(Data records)
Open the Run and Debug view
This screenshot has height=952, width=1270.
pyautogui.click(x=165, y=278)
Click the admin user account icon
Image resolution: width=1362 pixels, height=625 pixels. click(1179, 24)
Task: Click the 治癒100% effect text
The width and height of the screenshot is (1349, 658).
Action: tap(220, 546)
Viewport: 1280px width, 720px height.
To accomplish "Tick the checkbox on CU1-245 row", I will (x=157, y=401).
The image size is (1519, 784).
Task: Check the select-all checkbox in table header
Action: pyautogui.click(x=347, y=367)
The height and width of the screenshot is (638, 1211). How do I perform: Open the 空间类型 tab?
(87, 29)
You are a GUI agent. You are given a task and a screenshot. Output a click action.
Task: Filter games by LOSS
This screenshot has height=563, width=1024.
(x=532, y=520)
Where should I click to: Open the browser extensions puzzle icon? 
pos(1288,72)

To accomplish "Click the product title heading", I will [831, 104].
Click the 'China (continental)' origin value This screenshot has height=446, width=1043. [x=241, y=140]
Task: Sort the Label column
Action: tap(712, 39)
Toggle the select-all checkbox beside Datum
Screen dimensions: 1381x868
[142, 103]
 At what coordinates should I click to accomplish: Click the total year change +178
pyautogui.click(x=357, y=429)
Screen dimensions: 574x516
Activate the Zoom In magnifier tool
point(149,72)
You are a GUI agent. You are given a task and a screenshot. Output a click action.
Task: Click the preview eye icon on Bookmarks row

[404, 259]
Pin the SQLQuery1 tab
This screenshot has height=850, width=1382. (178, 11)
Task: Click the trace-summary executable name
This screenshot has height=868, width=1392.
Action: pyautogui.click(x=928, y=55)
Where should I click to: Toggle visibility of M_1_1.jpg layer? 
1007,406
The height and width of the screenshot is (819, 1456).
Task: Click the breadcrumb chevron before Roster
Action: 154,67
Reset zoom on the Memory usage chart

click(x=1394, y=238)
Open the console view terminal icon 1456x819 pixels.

» TASK TO COMPLETE
Convert the data records above into a JSON list of strings, with one string for each line and blank lines skipped.

» TASK RESPONSE
[
  "Open the Run and Debug view",
  "This screenshot has height=952, width=1270.",
  "pyautogui.click(x=165, y=278)",
  "Click the admin user account icon",
  "Image resolution: width=1362 pixels, height=625 pixels. click(1179, 24)",
  "Task: Click the 治癒100% effect text",
  "The width and height of the screenshot is (1349, 658).",
  "Action: tap(220, 546)",
  "Viewport: 1280px width, 720px height.",
  "To accomplish \"Tick the checkbox on CU1-245 row\", I will (x=157, y=401).",
  "The image size is (1519, 784).",
  "Task: Check the select-all checkbox in table header",
  "Action: pyautogui.click(x=347, y=367)",
  "The height and width of the screenshot is (638, 1211). How do I perform: Open the 空间类型 tab?",
  "(87, 29)",
  "You are a GUI agent. You are given a task and a screenshot. Output a click action.",
  "Task: Filter games by LOSS",
  "This screenshot has height=563, width=1024.",
  "(x=532, y=520)",
  "Where should I click to: Open the browser extensions puzzle icon? ",
  "pos(1288,72)",
  "To accomplish \"Click the product title heading\", I will [831, 104].",
  "Click the 'China (continental)' origin value This screenshot has height=446, width=1043. [x=241, y=140]",
  "Task: Sort the Label column",
  "Action: tap(712, 39)",
  "Toggle the select-all checkbox beside Datum",
  "Screen dimensions: 1381x868",
  "[142, 103]",
  " At what coordinates should I click to accomplish: Click the total year change +178",
  "pyautogui.click(x=357, y=429)",
  "Screen dimensions: 574x516",
  "Activate the Zoom In magnifier tool",
  "point(149,72)",
  "You are a GUI agent. You are given a task and a screenshot. Output a click action.",
  "Task: Click the preview eye icon on Bookmarks row",
  "[404, 259]",
  "Pin the SQLQuery1 tab",
  "This screenshot has height=850, width=1382. (178, 11)",
  "Task: Click the trace-summary executable name",
  "This screenshot has height=868, width=1392.",
  "Action: pyautogui.click(x=928, y=55)",
  "Where should I click to: Toggle visibility of M_1_1.jpg layer? ",
  "1007,406",
  "The height and width of the screenshot is (819, 1456).",
  "Task: Click the breadcrumb chevron before Roster",
  "Action: 154,67",
  "Reset zoom on the Memory usage chart",
  "click(x=1394, y=238)",
  "Open the console view terminal icon 1456x819 pixels."
]